::: Provided data
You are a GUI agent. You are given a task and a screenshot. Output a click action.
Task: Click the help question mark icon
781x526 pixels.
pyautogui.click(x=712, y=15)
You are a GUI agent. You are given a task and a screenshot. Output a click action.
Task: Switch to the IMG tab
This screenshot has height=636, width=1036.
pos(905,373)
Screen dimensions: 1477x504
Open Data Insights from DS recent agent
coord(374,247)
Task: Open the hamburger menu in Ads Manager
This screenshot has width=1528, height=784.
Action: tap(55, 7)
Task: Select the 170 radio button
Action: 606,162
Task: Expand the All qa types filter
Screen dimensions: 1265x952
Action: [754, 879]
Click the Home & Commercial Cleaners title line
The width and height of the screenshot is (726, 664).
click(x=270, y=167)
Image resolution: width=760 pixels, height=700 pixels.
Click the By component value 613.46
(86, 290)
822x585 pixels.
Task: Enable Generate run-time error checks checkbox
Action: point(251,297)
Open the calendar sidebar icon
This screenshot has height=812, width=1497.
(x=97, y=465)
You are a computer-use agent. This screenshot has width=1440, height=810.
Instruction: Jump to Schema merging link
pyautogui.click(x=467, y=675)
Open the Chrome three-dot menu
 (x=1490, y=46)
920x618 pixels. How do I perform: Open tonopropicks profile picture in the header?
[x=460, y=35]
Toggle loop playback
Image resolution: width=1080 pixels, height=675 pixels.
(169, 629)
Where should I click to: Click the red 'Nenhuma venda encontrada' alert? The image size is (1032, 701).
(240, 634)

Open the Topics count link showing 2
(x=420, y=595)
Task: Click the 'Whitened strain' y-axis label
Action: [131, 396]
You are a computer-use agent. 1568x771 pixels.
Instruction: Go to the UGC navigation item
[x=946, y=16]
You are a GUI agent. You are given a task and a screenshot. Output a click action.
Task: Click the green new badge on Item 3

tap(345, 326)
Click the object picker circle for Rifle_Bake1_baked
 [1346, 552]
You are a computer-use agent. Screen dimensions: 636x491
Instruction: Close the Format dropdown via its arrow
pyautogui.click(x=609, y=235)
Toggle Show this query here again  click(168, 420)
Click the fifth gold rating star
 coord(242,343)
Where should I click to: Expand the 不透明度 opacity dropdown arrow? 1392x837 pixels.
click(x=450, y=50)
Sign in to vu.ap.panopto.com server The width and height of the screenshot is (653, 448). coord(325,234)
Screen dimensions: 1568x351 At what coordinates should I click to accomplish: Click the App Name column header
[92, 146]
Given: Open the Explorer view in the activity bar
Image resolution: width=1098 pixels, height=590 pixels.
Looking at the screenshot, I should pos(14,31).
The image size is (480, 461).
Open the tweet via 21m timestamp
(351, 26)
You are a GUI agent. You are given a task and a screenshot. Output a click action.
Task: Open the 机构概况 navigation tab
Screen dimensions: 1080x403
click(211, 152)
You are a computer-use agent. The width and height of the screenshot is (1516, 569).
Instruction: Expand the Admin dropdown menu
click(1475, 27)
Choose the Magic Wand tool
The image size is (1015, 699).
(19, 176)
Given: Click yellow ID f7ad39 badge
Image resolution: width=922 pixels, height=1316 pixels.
::::::
◆ Aim of the task: Determine how many lines of the listing above include the word "computer", then write only that number.

◆ Written solution: 4